Brighton College's performing arts centre forms part of a wider masterplan to revamp the campus, for which OMA created the School for Science and Sports.
Brighton College Performing Arts Centre by KRFT and NHA. Photograph by Stijn Bollaert.
Brighton College Performing Arts Centre by KRFT and NHA. Photograph by Stijn Bollaert.
Project description by KRFT
In the last 10 years, Brighton College has enriched its 19th-century campus with a series of new buildings, improving the facilities of this inner-city Independent School. It has understood the strong power of architecture to improve learning environments.
The College asked for an integral educational building in which all performance arts would take place, with a theatre hall as the heart of the building. The competition required a 3000 square meter building, including a 400-seat theatre hall, on a small site, in between the listed Gilbert Scott-designed Main Building and the soon-to-be-delivered Sports & Science building by OMA.

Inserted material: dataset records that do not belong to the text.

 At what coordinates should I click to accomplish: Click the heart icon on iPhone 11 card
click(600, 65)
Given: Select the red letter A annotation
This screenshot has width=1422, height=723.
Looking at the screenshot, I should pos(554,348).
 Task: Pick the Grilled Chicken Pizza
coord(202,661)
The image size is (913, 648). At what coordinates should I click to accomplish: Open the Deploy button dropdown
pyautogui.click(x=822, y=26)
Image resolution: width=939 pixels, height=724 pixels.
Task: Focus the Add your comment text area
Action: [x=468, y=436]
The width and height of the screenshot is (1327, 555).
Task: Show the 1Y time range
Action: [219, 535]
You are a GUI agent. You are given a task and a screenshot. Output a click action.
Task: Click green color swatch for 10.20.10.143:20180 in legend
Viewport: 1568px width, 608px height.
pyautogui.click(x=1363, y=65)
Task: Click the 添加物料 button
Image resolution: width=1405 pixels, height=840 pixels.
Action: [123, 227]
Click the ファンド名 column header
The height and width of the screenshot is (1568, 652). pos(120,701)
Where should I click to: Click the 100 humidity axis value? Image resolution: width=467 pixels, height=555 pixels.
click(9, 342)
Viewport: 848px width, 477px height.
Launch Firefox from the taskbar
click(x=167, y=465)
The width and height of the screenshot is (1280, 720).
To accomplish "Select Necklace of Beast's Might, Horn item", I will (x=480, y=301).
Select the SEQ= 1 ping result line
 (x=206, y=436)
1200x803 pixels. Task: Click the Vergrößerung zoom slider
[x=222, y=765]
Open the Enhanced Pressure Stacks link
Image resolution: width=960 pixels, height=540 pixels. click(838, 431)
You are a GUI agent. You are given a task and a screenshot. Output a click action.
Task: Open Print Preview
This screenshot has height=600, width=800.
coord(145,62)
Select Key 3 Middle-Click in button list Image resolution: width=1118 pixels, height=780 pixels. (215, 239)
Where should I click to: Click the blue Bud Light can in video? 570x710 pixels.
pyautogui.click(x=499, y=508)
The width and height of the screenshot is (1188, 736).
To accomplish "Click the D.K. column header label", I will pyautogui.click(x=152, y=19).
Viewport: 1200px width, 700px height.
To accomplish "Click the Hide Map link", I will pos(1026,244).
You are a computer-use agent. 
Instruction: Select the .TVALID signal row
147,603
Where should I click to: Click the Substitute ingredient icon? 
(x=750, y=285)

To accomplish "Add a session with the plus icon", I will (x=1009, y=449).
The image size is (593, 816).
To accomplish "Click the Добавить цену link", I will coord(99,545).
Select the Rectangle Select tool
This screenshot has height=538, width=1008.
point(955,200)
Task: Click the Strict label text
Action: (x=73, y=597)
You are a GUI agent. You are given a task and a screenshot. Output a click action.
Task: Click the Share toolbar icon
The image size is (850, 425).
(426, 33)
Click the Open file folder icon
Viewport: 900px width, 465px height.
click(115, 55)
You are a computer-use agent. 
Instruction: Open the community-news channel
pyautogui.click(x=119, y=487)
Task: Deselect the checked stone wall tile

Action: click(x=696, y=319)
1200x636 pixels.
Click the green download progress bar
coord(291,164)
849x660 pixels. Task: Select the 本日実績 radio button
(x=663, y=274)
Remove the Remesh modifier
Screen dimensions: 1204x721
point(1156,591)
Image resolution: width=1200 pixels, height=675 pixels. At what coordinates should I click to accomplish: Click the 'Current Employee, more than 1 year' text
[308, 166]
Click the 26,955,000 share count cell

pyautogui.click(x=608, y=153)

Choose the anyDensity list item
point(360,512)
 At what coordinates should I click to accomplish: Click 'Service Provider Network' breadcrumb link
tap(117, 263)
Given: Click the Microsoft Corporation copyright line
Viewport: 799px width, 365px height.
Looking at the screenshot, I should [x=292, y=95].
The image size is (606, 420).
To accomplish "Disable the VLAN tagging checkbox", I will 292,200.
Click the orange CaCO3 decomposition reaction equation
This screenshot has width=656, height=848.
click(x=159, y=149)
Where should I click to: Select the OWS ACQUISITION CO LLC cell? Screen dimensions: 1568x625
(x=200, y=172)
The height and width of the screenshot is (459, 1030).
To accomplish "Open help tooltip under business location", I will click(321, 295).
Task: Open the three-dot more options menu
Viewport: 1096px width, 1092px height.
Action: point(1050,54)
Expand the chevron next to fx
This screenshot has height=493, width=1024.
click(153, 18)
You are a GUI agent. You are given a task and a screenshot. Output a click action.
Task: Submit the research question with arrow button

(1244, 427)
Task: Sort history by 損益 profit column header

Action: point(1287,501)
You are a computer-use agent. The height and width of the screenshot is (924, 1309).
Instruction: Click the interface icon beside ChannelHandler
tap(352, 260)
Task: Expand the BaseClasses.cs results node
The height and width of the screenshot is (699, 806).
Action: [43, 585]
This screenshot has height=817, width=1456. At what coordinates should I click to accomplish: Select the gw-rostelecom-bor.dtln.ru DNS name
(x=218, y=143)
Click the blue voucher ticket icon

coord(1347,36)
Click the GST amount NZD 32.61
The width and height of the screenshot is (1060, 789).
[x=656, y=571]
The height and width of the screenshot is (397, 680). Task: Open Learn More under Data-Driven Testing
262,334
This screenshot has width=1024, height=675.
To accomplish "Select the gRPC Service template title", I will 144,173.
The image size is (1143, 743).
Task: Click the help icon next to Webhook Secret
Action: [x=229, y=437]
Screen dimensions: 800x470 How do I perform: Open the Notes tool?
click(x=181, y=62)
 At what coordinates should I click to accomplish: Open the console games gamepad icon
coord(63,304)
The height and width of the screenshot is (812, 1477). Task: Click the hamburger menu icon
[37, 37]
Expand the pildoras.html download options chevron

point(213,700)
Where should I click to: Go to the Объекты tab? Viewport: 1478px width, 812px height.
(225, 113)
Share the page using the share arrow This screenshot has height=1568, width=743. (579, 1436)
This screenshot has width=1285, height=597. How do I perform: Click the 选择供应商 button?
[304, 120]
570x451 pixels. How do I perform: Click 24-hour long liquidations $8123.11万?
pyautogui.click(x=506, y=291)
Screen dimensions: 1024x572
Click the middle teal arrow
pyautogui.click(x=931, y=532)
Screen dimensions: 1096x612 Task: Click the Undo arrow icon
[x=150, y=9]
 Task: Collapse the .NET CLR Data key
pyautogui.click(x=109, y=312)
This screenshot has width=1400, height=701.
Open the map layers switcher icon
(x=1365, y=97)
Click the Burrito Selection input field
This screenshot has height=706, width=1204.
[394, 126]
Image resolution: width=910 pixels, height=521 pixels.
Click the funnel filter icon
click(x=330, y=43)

In it response, krft positioned the theatre hall upwards, floating above a multi-oriented social space, that moves around the building, making connections to all outdoor spaces surrounding the site. This emphasizes the building as a pivot point of all movement around the outdoor campus space and avoids any possible 'backsides' of the building on campus.
Brighton College Performing Arts Centre by KRFT and NHA. Photograph by Stijn Bollaert.
The studio spaces, positioned on an underground level, use their double height to capture daylight and views from the ground floor and lift the foyer space to the higher Home Ground level.
In its architecture, the building tries to bridge the monumental with the contemporary. The building rises as a white chalk cliff from the green campus space. A facade, mixing contemporary brickwork with traditional flint bridges again the different characters of the surrounding campus.